Politics

Netanyahu plans to discuss 'Iran threat' with Trump

Israel prime minister distinguishes between 'cruel' Tehran government and the people in recorded message.

Israel regards Iran as its most dangerous adversary because of its nuclear programme [Reuters]

Israeli Prime Minister Benjamin Netanyahu says he wants to talk soon to the new US president to "counter the threat" from Iran's government, which he accused of threatening its citizens' freedom.

"I plan to speak soon with President [Donald] Trump about how to counter the threat of Iranian regime which calls for Israel's destruction," Netanyahu said in a video message posted on his Facebook page on Saturday.

In the video, Netanyahu also addressed the people of Iran in English, with Persian subtitles.

"We are your friend, not your enemy," he said.

"The regime is cruel - the people are not; the regime is aggressive - the people are warm ... You have a proud history. You have a rich culture. Tragically, you are shackled by a theocratic tyranny," he said.

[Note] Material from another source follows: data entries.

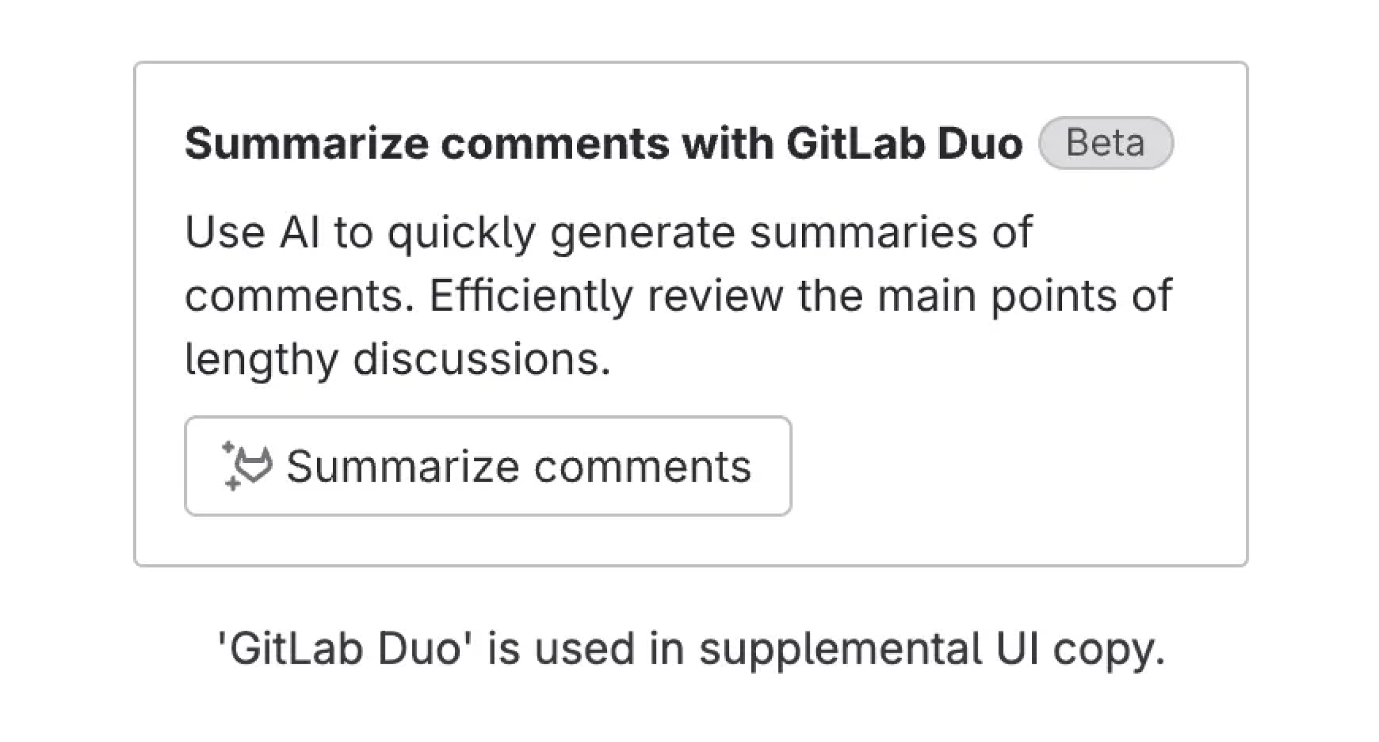Click the lower sparkle on the Duo icon
The image size is (1379, 742).
[x=233, y=484]
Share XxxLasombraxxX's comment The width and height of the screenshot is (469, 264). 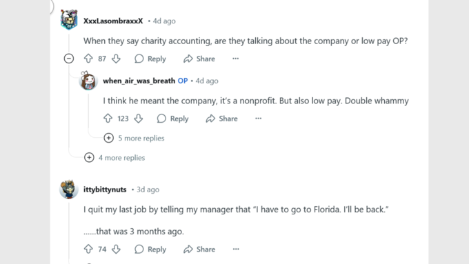[199, 59]
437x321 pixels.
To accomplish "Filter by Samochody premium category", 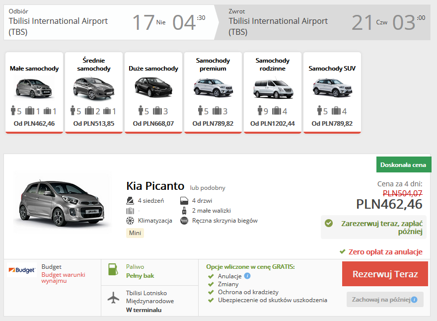I will coord(213,93).
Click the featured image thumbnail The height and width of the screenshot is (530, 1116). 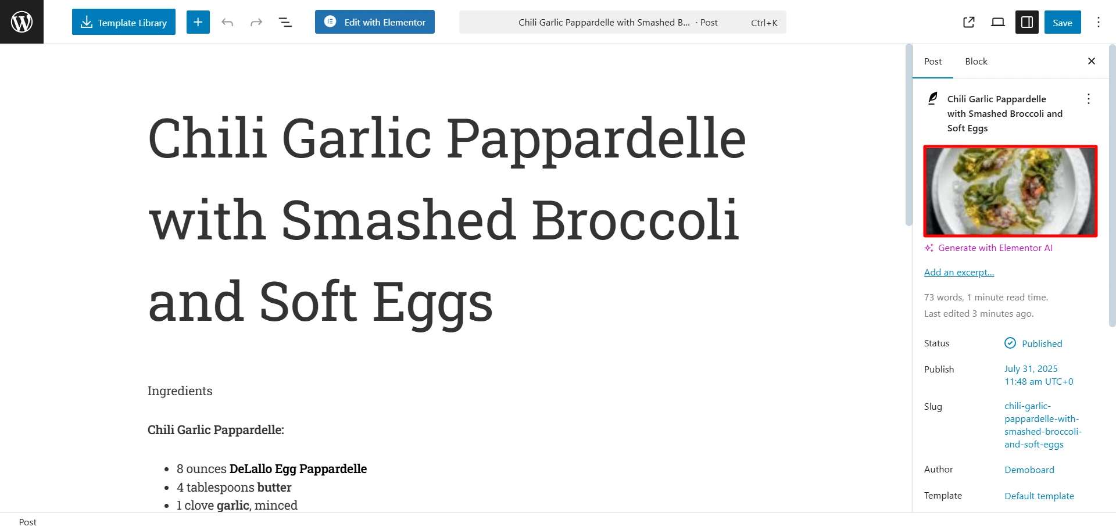[1010, 191]
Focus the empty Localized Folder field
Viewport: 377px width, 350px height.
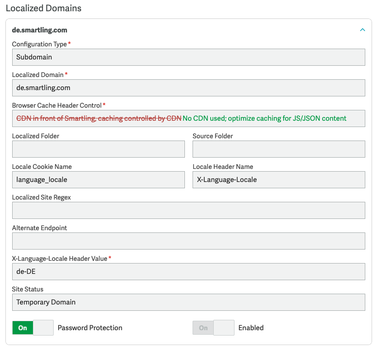[x=98, y=149]
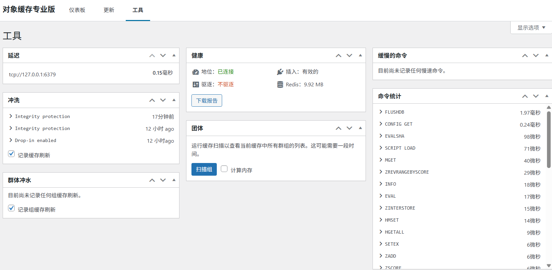Click the command statistics scrollbar thumb
Screen dimensions: 552x270
(549, 139)
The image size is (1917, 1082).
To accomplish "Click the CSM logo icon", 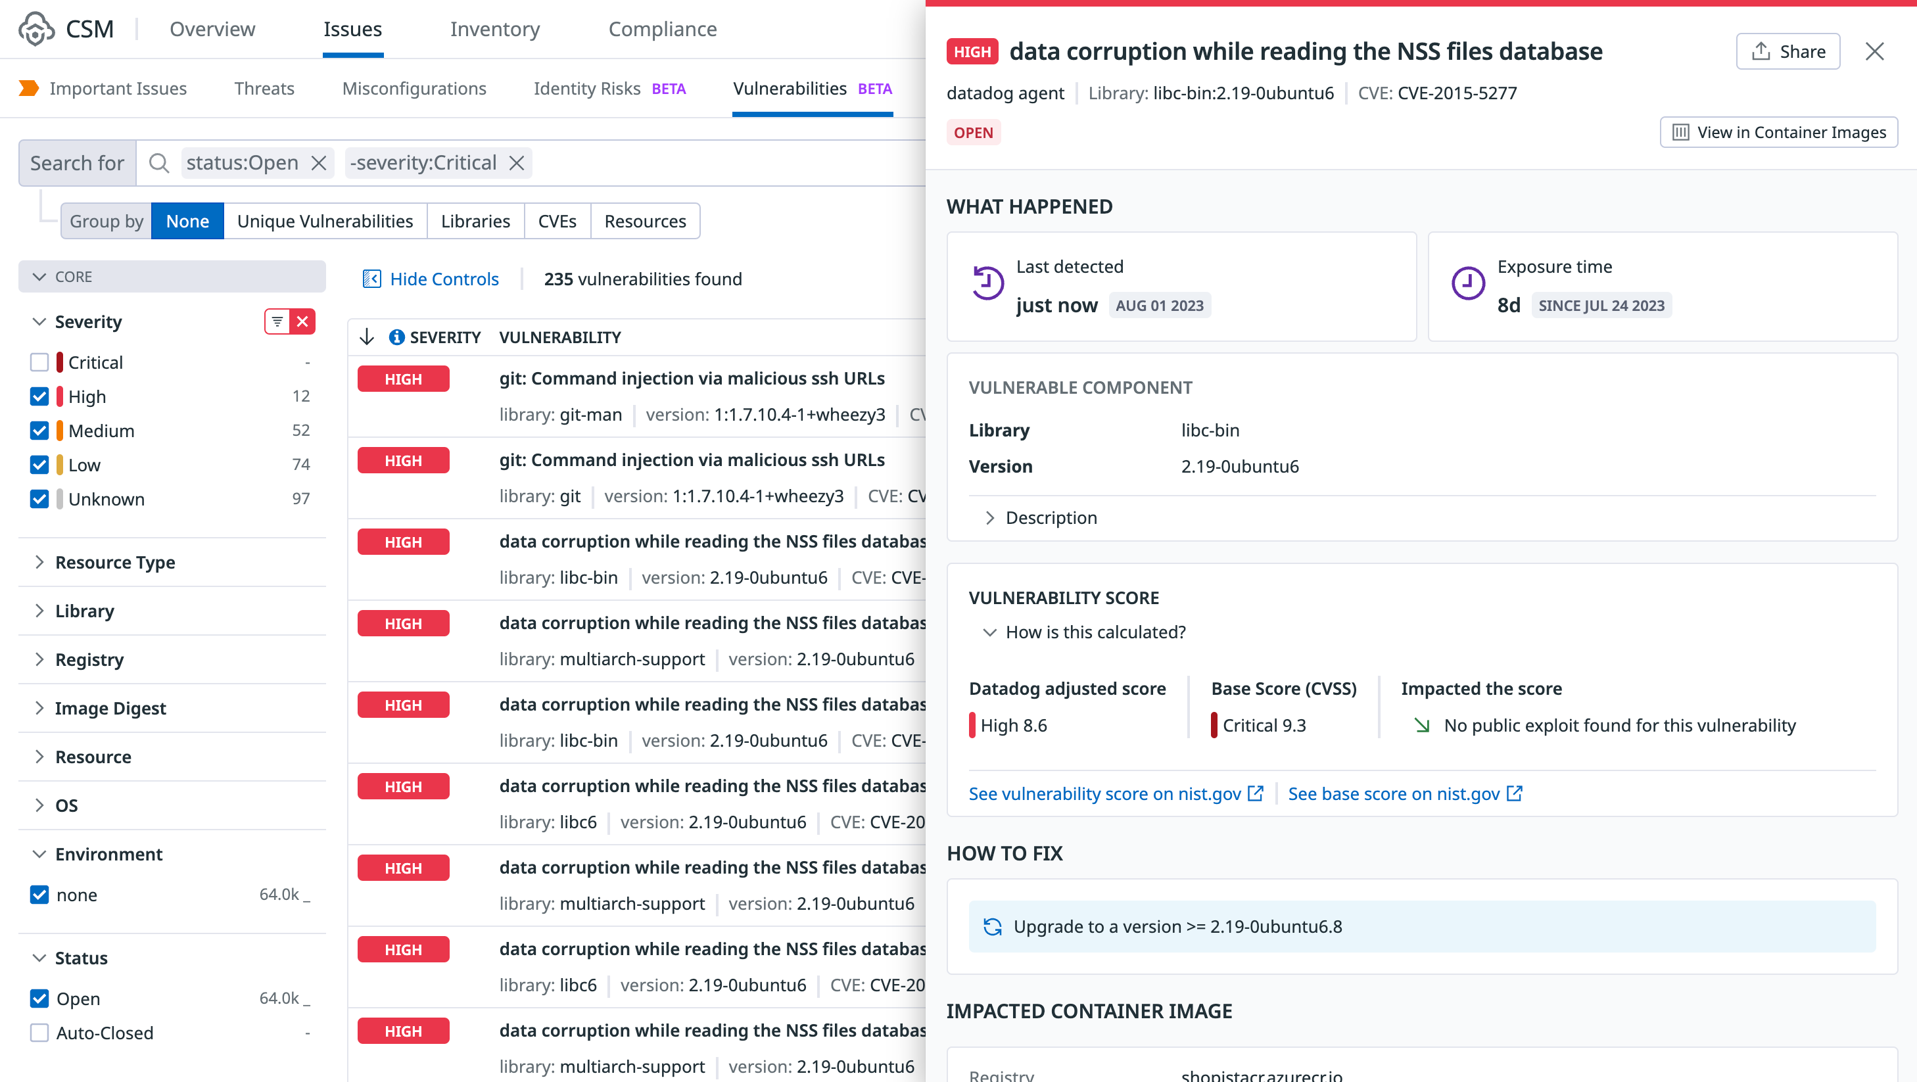I will coord(36,29).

READ MORE: Israel, Iran and the struggle for US favour


Before his inauguration on Friday, Trump had repeatedly denounced a nuclear deal between Iran and six world powers, including the United States, which Israel has also staunchly criticised.

On January 16, Trump said in an interview with the Times of London and Bild newspaper of Germany: "I'm not happy with the Iran deal, I think it's one of the worst deals ever made. I think it's one of the dumbest deals I've ever seen, one of the dumbest."

But he declined to say whether he intended to "renegotiate" the deal, as he asserted regularly during the presidential campaign.

Netanyahu has been an ardent opponent of the 2015 pact signed by Iran, the US, China, Russia, Britain, France and Germany.

The deal placed curbs on Tehran's nuclear programme in exchange for the lifting of international sanctions.

In December, Netanyahu said there were many ways of "undoing" the Iran nuclear deal and that he would discuss that with Trump. "I have about five things in mind," he said.

But before he left office, former US President Barack Obama warned against rowing back the pact, emphasising its "significant and concrete results".